As comédias românticas modernas devem muito às clássicas screwball comedies produzidas por Hollywood entre as décadas de 1930 e 1940. Com diálogos rápidos e espirituosos, humor sofisticado, ritmo acelerado e uma visão surpreendentemente avançada sobre relações de gênero e diferenças de classe, esse subgênero deu origem a alguns dos filmes mais influentes da história do cinema.
Entre eles está Jejum de Amor, lançado em 1940. O longa não apenas figura entre os 12 filmes favoritos de Quentin Tarantino — ao lado de clássicos como Tubarão, Taxi Driver e Apocalypse Now — em uma lista organizada pela revista Sight & Sound, como também ostenta impressionantes 99% de aprovação no Rotten Tomatoes, ocupando um lugar entre os 100 filmes mais bem avaliados de todos os tempos.
Jejum de Amor: Uma das maiores comédias da história do cinema
Jejum de Amor marcou a terceira de cinco colaborações entre o diretor Howard Hawks e o astro Cary Grant.

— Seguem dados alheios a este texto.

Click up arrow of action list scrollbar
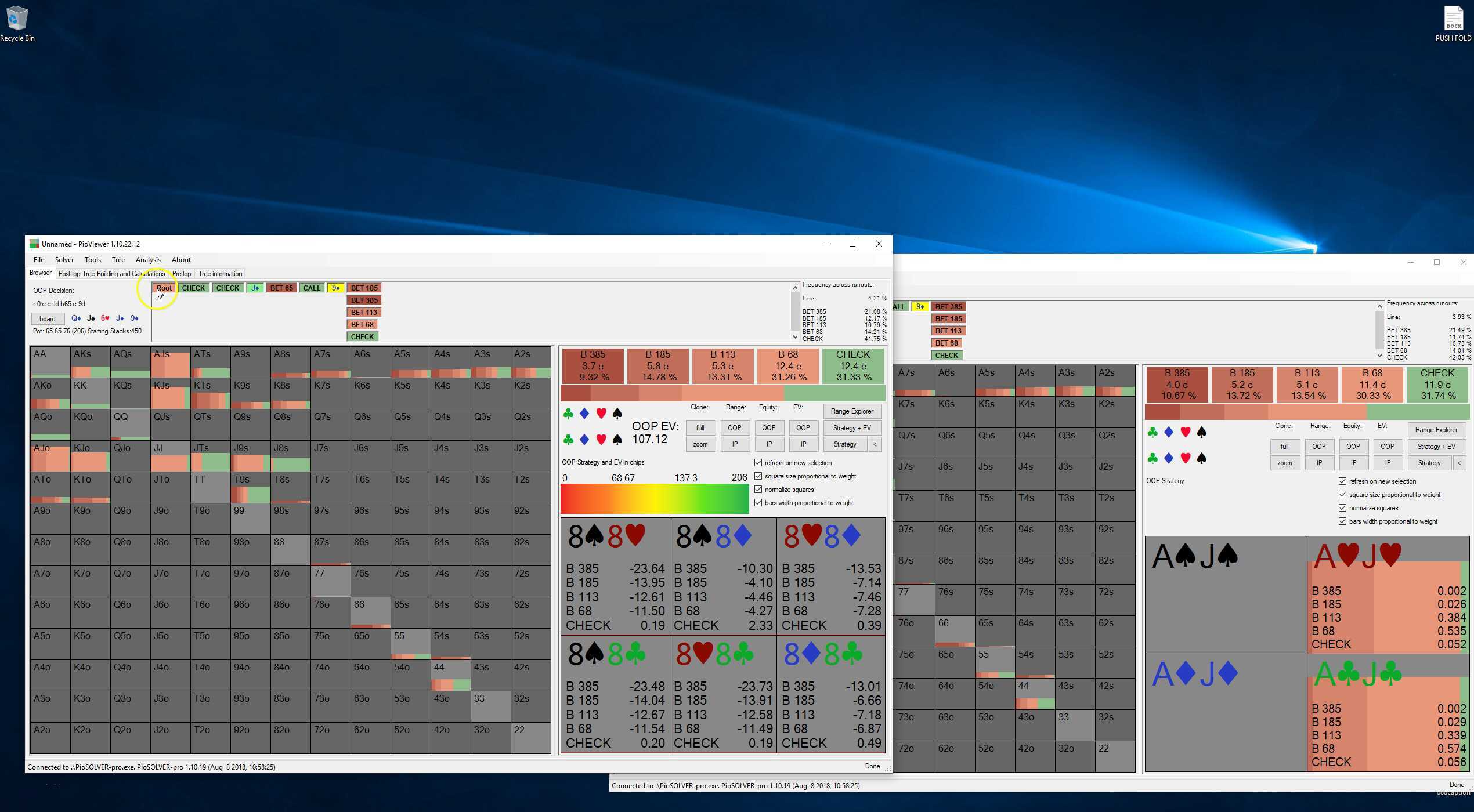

Dois anos antes, a dupla já havia trabalhado junta em outro marco da screwball comedy: Levada da Breca.
A trama acompanha Hildy Johnson (Rosalind Russell), uma jornalista brilhante que decide abandonar a correria das redações para se casar com o corretor de seguros Bruce Baldwin (Ralph Bellamy). A decisão, porém, desagrada profundamente seu ex-marido e chefe, o editor Walter Burns (Cary Grant).
Quando um condenado à morte consegue fugir da prisão, Hildy aceita trabalhar ao lado de Walter em uma última grande reportagem. Enquanto os dois investigam o caso, o editor vê surgir a oportunidade perfeita para tentar reconquistar a ex-esposa.
Columbia Pictures
Howard Hawks queria fazer o filme com os diálogos mais rápidos da história
Ao realizar Jejum de Amor, Howard Hawks tinha um objetivo bastante ambicioso: criar o filme com os diálogos mais rápidos já vistos no cinema. Para tornar possível a sucessão de falas interrompidas e sobrepostas, o diretor recorreu a uma solução técnica inovadora para a época.
Durante as filmagens, um técnico de som ficava responsável por alternar continuamente entre os diversos microfones espalhados pelo set, garantindo que todas as falas fossem captadas. Anos depois, Hawks explicou sua estratégia.
Às vezes acrescentávamos algumas palavras extras no início e no fim das frases para que os personagens pudessem falar uns sobre os outros e, ainda assim, tudo permanecesse compreensível. Para mim, isso soava muito mais próximo da vida real.
Essa técnica de diálogos sobrepostos acabaria sendo aperfeiçoada décadas depois pelo diretor Robert Altman, tornando-se uma das principais marcas de filmes como Nashville e Short Cuts – Cenas da Vida. Até hoje, o recurso continua sendo utilizado para dar mais naturalidade às conversas em cena.
O filme mais rápido da história?
Embora seja difícil afirmar com precisão se Hawks realmente bateu esse recorde, ele fez questão de provar seu ponto. Na época, o cineasta organizou uma sessão dupla exibindo Jejum de Amor ao lado de The Front Page, adaptação de 1931 dirigida por Lewis Milestone da mesma peça teatral, para demonstrar que sua versão era significativamente mais veloz.
Mesmo passadas mais de oito décadas, o filme continua impressionando pelo ritmo frenético. Os diálogos se sucedem em velocidade impressionante, as piadas surgem praticamente a cada segundo e os acontecimentos se acumulam sem dar trégua ao espectador.
É justamente esse domínio absoluto do tempo cômico e da encenação que faz de Jejum de Amor uma das maiores referências do gênero e uma obra que permanece surpreendentemente moderna até hoje.